Page ->

+++++

Westermann’s choice of subject matter — a scholarly history of the uniformed police under Hitler — guaranteed the author, a professor of military theory, would revisit this “academic furor,” and he does not keep readers in suspense as to where his sympathies lie. The book’s dust jacket features praise from Browning, and on the very first page Westermann thanks him for having reviewed and commented on Hitler’s Police Battalions in draft form; by page six, Westermann pronounces Browning’s conclusions in Ordinary Men “convincing.” Although Goldhagen’s conclusions are given a fair and neutral summary on the same page, Westermann never cites the Harvard scholar’s work again, as he repeatedly does Browning’s, and in his footnotes Westermann steers readers away from Hitler’s Willing Executioners to a “more thoughtful” treatment.

Yet Westermann also seems eager to split the difference between Browning and Goldhagen, resulting in a confusion of judgment that undermines the author’s exceptional research. Westermann makes only fleeting reference to PB 101; perhaps he thought he would perform a more valuable service by fleshing out the activities of the other battalions. More to the point, the thesis of Hitler’s Police Battalions emphasizes mental conditioning as the prime factor in the transformation of law enforcement officers into undiscriminating baby killers: “The ease by which the men of the police transitioned into the role of occupiers and their conduct in the prosecution of both war and atrocity provided clear indications of the poisonous effects of Nationalist Socialist indoctrination when coupled with the ideal of the political soldier.” Thirty pages later, Westermann tacks on a few more factors, including a few borrowed from Goldhagen:

The actions of the police units operating in Poland evolved from a number of sources, not least of which were historical stereotypes, personal biases, wartime propaganda, and, perhaps most important, the representations of their enemies imparted to them by police leaders, whether in ideological instruction and professional publications or in directives and orders.

+++++

Raw records ->
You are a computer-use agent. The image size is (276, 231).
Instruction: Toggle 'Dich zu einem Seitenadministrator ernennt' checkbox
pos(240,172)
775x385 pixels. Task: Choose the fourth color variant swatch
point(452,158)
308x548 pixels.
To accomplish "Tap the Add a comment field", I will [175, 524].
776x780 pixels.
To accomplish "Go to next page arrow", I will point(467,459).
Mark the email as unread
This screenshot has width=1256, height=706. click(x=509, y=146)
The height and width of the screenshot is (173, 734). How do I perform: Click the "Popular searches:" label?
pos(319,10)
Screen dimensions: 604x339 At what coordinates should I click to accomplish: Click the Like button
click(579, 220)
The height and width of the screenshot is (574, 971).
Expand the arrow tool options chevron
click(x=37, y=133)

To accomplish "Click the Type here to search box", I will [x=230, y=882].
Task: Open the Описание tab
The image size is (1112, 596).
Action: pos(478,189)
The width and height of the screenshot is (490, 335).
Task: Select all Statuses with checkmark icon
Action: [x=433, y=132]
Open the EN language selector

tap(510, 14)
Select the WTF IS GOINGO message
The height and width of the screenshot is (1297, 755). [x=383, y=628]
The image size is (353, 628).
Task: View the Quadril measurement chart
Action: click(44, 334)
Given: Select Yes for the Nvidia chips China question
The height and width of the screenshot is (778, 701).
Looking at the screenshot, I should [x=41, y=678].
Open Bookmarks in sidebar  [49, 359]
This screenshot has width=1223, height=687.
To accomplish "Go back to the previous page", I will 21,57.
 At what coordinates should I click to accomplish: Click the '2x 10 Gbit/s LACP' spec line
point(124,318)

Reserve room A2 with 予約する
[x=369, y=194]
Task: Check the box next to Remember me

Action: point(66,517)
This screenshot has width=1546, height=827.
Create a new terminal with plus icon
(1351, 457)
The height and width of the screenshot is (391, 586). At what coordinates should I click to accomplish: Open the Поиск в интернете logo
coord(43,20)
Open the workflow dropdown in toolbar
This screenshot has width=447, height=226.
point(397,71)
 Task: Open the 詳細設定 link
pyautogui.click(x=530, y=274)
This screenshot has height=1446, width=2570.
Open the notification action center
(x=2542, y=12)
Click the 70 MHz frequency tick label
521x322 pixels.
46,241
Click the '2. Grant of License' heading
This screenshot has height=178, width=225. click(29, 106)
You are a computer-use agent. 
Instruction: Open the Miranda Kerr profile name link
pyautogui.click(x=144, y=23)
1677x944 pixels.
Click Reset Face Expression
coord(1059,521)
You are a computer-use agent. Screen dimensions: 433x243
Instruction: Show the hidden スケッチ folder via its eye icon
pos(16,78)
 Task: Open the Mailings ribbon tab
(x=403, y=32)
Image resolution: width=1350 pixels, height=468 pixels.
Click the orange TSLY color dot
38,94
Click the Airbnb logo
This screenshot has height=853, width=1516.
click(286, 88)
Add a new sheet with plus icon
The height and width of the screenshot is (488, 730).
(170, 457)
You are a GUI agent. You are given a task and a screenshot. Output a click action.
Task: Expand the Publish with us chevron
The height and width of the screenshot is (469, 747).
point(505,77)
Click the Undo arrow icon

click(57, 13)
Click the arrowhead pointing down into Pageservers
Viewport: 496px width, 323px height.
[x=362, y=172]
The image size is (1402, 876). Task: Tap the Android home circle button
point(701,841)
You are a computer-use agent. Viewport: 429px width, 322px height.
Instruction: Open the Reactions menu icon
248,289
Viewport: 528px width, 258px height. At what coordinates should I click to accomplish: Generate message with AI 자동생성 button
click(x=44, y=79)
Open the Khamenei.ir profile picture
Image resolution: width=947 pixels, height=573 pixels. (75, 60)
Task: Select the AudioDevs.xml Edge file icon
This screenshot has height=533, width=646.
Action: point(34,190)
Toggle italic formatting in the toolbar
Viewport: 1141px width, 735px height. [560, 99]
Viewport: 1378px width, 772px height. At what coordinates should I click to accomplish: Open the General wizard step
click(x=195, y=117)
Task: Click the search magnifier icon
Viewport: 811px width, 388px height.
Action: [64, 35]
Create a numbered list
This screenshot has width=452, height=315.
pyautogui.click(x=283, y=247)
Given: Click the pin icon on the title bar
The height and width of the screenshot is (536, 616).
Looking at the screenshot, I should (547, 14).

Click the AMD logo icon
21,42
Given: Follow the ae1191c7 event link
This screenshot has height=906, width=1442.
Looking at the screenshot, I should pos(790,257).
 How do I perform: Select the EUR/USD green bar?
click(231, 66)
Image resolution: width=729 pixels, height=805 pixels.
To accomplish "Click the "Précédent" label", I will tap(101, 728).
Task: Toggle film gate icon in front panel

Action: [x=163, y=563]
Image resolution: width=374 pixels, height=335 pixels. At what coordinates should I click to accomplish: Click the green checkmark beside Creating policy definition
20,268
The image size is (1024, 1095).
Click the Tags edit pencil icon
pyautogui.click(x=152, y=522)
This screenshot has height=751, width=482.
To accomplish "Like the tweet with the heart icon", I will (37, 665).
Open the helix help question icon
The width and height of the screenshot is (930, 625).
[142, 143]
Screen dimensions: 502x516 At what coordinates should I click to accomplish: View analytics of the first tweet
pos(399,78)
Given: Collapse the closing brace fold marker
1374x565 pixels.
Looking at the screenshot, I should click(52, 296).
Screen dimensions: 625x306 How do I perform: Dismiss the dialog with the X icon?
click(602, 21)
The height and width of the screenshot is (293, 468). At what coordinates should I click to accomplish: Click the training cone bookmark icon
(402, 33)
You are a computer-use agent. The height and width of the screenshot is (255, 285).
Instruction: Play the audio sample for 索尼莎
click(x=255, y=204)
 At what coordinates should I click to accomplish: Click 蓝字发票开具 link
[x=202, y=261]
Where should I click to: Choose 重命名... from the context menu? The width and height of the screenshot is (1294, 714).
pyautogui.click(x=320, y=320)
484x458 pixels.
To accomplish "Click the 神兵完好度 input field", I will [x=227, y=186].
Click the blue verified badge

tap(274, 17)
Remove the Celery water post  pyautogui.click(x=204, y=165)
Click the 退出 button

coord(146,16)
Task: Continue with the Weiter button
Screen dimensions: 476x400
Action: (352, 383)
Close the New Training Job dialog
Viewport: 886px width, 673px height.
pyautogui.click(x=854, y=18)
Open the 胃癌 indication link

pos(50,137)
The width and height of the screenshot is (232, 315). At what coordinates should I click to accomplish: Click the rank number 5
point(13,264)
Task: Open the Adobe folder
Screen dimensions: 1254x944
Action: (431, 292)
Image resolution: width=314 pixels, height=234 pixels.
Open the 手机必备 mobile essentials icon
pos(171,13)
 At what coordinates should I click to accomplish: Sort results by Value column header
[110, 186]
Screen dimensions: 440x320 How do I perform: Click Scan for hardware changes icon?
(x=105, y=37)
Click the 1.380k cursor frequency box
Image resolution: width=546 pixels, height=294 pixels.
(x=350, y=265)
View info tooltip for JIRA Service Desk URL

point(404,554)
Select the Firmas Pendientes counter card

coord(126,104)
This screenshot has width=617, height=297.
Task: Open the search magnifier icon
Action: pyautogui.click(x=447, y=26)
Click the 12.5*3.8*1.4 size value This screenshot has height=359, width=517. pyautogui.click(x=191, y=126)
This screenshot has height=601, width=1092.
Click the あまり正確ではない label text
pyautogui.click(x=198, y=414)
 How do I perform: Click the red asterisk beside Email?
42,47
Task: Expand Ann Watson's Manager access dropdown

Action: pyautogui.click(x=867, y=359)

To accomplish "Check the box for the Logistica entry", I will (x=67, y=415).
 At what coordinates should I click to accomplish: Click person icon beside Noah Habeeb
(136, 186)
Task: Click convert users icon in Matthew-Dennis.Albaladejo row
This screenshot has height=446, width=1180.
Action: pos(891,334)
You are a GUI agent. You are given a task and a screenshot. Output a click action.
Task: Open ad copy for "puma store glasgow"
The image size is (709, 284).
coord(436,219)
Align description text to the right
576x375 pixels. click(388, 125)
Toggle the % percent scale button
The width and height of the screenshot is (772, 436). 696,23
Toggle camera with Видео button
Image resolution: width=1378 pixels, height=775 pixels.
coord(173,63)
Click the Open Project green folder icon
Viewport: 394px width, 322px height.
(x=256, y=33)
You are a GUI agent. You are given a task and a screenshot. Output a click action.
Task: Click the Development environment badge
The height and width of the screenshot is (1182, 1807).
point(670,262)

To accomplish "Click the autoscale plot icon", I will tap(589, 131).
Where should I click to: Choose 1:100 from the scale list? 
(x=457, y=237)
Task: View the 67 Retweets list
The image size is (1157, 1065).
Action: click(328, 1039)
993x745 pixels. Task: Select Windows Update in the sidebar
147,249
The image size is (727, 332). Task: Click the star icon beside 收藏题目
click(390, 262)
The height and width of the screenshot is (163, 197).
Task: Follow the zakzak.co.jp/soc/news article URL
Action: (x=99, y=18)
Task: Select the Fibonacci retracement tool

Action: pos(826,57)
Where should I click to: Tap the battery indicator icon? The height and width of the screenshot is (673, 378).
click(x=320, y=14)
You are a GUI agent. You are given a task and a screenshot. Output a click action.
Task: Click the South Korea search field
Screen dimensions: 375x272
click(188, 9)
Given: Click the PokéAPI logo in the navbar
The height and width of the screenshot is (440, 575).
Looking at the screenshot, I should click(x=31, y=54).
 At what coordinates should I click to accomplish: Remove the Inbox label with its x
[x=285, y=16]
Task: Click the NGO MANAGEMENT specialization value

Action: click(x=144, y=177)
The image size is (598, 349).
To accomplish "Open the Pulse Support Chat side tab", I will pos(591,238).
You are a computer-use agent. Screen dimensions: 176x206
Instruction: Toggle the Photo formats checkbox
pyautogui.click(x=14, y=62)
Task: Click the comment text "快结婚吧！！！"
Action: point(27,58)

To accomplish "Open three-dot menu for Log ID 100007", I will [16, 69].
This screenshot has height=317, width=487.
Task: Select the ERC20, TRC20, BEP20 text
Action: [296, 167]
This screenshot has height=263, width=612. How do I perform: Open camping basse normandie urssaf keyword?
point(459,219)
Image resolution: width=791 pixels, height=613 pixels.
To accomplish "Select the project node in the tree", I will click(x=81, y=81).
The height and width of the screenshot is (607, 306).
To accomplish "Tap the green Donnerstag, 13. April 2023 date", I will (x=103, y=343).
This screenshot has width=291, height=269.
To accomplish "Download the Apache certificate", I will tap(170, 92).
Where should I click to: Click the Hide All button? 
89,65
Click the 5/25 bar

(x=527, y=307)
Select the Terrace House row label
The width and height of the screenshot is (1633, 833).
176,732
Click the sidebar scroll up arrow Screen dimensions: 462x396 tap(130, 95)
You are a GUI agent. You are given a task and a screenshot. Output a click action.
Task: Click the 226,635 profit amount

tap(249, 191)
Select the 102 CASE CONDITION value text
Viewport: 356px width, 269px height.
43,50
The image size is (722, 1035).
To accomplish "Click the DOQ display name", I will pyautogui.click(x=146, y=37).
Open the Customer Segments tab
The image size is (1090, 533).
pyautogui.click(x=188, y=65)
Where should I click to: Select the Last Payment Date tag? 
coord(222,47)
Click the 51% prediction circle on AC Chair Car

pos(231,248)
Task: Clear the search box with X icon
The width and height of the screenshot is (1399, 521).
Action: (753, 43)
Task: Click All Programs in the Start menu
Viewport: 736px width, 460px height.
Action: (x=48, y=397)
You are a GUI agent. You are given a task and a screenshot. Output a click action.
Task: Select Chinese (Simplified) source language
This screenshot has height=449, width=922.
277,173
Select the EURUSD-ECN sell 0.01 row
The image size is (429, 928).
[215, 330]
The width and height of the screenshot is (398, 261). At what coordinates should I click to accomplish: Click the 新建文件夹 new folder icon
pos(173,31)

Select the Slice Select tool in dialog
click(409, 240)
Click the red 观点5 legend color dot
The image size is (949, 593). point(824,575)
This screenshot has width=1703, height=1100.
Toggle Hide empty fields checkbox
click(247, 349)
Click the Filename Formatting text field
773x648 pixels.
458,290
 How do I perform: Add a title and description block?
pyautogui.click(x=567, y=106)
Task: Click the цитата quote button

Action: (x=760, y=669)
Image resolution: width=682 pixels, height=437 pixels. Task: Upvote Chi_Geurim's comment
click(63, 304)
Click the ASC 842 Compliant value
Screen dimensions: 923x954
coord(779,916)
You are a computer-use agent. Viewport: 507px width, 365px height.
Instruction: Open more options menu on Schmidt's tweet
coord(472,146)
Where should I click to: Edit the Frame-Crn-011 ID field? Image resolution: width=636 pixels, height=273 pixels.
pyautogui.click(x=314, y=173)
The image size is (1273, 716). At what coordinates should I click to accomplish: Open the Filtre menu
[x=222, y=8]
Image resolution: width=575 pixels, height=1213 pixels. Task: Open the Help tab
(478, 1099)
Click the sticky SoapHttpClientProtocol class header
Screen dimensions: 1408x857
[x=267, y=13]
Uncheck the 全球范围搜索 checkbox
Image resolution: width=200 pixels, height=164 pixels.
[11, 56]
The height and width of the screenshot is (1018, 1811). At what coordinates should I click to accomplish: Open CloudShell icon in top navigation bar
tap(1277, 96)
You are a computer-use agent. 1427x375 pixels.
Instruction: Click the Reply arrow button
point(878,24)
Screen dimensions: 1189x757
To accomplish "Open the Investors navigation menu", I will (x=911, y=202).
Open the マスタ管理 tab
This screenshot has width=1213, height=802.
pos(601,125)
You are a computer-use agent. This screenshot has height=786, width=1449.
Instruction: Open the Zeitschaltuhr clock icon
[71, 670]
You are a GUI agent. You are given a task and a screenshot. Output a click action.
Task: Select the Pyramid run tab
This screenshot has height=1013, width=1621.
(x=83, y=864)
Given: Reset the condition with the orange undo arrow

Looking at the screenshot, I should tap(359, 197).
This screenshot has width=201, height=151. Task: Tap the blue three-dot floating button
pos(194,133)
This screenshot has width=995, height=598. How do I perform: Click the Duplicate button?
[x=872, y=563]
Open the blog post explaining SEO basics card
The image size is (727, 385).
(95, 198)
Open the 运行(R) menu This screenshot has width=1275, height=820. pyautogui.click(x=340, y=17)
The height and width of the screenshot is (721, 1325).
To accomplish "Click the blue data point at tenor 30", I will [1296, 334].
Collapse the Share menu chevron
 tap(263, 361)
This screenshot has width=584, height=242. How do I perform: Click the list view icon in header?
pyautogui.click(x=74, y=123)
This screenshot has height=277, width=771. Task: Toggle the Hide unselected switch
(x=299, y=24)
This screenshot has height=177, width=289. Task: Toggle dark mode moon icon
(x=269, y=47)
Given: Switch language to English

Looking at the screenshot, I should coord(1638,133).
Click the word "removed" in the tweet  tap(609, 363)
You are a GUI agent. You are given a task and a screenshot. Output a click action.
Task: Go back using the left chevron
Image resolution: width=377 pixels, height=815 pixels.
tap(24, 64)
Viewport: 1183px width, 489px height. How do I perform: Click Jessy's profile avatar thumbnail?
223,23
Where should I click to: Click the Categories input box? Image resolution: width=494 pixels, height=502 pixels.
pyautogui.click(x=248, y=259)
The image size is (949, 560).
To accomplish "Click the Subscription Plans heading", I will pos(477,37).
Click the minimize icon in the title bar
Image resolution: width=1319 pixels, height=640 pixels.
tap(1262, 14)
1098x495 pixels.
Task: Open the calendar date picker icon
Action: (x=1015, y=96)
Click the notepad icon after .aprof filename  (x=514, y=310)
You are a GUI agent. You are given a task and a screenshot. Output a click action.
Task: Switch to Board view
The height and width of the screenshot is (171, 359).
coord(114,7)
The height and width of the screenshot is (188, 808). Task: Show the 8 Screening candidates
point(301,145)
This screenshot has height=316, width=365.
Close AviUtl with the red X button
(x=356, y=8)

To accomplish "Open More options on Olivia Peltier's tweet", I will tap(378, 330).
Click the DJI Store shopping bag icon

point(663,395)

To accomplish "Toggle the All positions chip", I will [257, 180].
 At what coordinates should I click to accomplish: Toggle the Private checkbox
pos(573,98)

+++++

Tasks to complete ->
A – Write out the whole passage on Westermann's book on the police battalions, word for word.
B – Pick out every line in the rows that contains the string "Show" and copy each one in full.

Outputs in order ->
A –
Westermann’s choice of subject matter — a scholarly history of the uniformed police under Hitler — guaranteed the author, a professor of military theory, would revisit this “academic furor,” and he does not keep readers in suspense as to where his sympathies lie. The book’s dust jacket features praise from Browning, and on the very first page Westermann thanks him for having reviewed and commented on Hitler’s Police Battalions in draft form; by page six, Westermann pronounces Browning’s conclusions in Ordinary Men “convincing.” Although Goldhagen’s conclusions are given a fair and neutral summary on the same page, Westermann never cites the Harvard scholar’s work again, as he repeatedly does Browning’s, and in his footnotes Westermann steers readers away from Hitler’s Willing Executioners to a “more thoughtful” treatment.

Yet Westermann also seems eager to split the difference between Browning and Goldhagen, resulting in a confusion of judgment that undermines the author’s exceptional research. Westermann makes only fleeting reference to PB 101; perhaps he thought he would perform a more valuable service by fleshing out the activities of the other battalions. More to the point, the thesis of Hitler’s Police Battalions emphasizes mental conditioning as the prime factor in the transformation of law enforcement officers into undiscriminating baby killers: “The ease by which the men of the police transitioned into the role of occupiers and their conduct in the prosecution of both war and atrocity provided clear indications of the poisonous effects of Nationalist Socialist indoctrination when coupled with the ideal of the political soldier.” Thirty pages later, Westermann tacks on a few more factors, including a few borrowed from Goldhagen:

The actions of the police units operating in Poland evolved from a number of sources, not least of which were historical stereotypes, personal biases, wartime propaganda, and, perhaps most important, the representations of their enemies imparted to them by police leaders, whether in ideological instruction and professional publications or in directives and orders.

B –
Instruction: Show the hidden スケッチ folder via its eye icon
The height and width of the screenshot is (188, 808). Task: Show the 8 Screening candidates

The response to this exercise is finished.